<<<<

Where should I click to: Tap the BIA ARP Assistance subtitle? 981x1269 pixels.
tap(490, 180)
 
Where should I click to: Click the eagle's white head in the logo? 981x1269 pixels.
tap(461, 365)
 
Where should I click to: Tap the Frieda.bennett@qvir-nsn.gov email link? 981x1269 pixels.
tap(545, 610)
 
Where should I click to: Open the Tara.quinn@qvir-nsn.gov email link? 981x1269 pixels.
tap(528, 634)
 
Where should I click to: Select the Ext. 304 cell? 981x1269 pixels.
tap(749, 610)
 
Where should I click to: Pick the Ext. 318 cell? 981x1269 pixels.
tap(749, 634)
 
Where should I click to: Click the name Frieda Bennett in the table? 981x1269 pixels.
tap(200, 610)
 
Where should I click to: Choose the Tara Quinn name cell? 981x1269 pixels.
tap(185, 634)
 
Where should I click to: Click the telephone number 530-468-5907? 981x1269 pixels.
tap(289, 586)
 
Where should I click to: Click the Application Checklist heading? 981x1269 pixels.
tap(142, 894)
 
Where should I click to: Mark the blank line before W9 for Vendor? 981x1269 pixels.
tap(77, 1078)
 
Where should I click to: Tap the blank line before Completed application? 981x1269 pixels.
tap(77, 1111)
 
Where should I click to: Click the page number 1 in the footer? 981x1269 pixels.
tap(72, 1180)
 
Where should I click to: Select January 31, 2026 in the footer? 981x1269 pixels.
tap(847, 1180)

>>>>

Quote the entries from their first line down to and including the line containing "tap(545, 610)", keeping every word unchanged.

Where should I click to: Tap the BIA ARP Assistance subtitle? 981x1269 pixels.
tap(490, 180)
 
Where should I click to: Click the eagle's white head in the logo? 981x1269 pixels.
tap(461, 365)
 
Where should I click to: Tap the Frieda.bennett@qvir-nsn.gov email link? 981x1269 pixels.
tap(545, 610)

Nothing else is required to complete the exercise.